Achievements and titles
- Regional finals: (2024)

Medal record
Men's freestyle wrestling
Representing Turkey
European Championships
| Silver medal – second place | 2024 Bucharest | 57 kg |
Mediterranean Games
| Gold medal – first place | 2022 Oran | 57 kg |
| Gold medal – first place | 2026 Taranto | 57 kg |
Yasar Dogu Tournament
| Gold medal – first place | 2026 Antalya | 57 kg |
| Bronze medal – third place | 2022 Istanbul | 57 kg |
| Bronze medal – third place | 2025 Kocaeli | 57 kg |
Grand Prix
| Bronze medal – third place | 2024 Zagreb | 57 kg |
| Bronze medal – third place | 2025 Grozny | 57 kg |
European U23 Championships
| Silver medal – second place | 2024 Baku | 57 kg |
World Juniors Championships
| Silver medal – second place | 2021 Ufa | 57 kg |
European Cadets Championships
| Silver medal – second place | 2019 Faenza | 55 kg |

= Muhammet Karavuş =

Turkish freestyle wrestler

Muhammet Karavuş (born 10 June 2002) is a Turkish freestyle wrestler competing in the 57 kg division. He is a member of Istanbul BB SK. He won the silver medal in the men's 57 kg event at the 2024 European Wrestling Championships held in Bucharest, Romania.

== Career ==
Muhammet Karavuş won the silver medal in the men's 57 kg event at the 2021 World Junior Wrestling Championships in Russia. Karavuş was a point away from winning the gold but Ramamzan Bagavudinov scripted a win for the ages.
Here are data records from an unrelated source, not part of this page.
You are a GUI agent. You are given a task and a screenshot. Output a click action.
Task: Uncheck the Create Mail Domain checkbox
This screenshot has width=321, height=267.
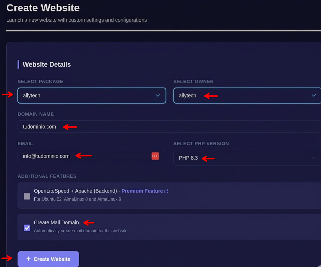coord(27,228)
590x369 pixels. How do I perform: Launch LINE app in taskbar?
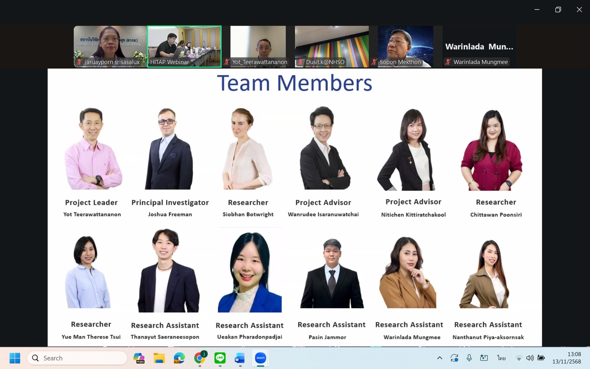220,358
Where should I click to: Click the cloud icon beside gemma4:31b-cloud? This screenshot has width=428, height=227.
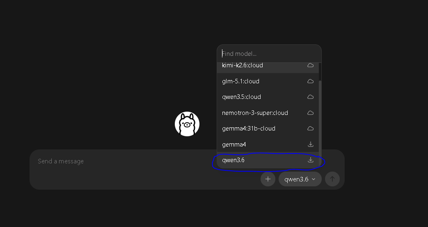tap(310, 128)
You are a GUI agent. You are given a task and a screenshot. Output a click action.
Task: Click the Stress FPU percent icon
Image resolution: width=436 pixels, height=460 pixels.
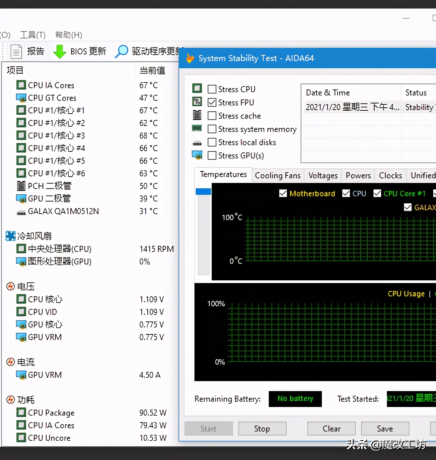point(197,102)
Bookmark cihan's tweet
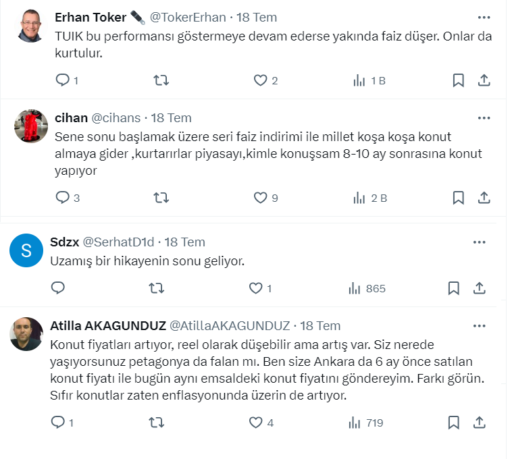Screen dimensions: 510x459 458,198
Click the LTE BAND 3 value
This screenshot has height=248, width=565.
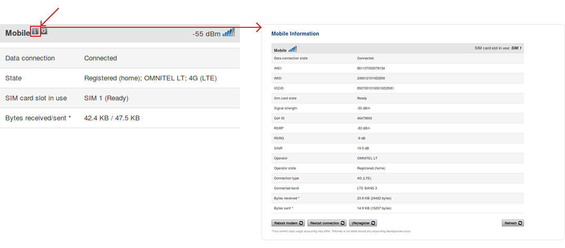[x=368, y=188]
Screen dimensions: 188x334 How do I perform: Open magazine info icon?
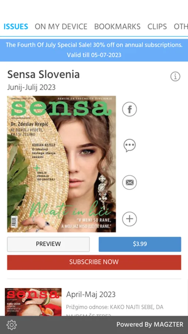pos(175,76)
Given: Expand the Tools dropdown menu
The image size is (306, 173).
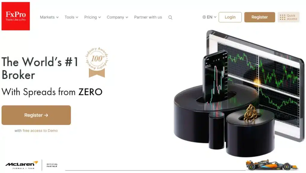Looking at the screenshot, I should tap(71, 17).
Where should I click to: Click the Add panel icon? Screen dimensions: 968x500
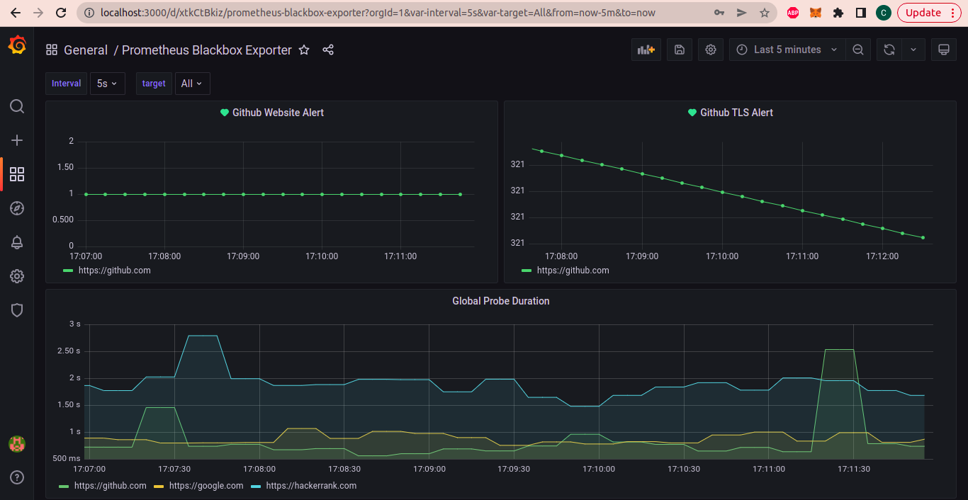[646, 50]
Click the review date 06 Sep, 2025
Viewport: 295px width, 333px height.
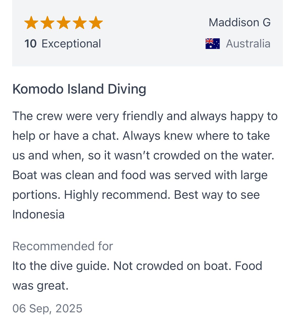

In 2022, he won one of the bronze medals in his event at the Yasar Dogu Tournament held in Istanbul, Turkey. He won the gold medal in the 57 kg event at the 2022 Mediterranean Games held in Oran, Algeria. He competed in the 57 kg event at the 2022 World Wrestling Championships held in Belgrade, Serbia.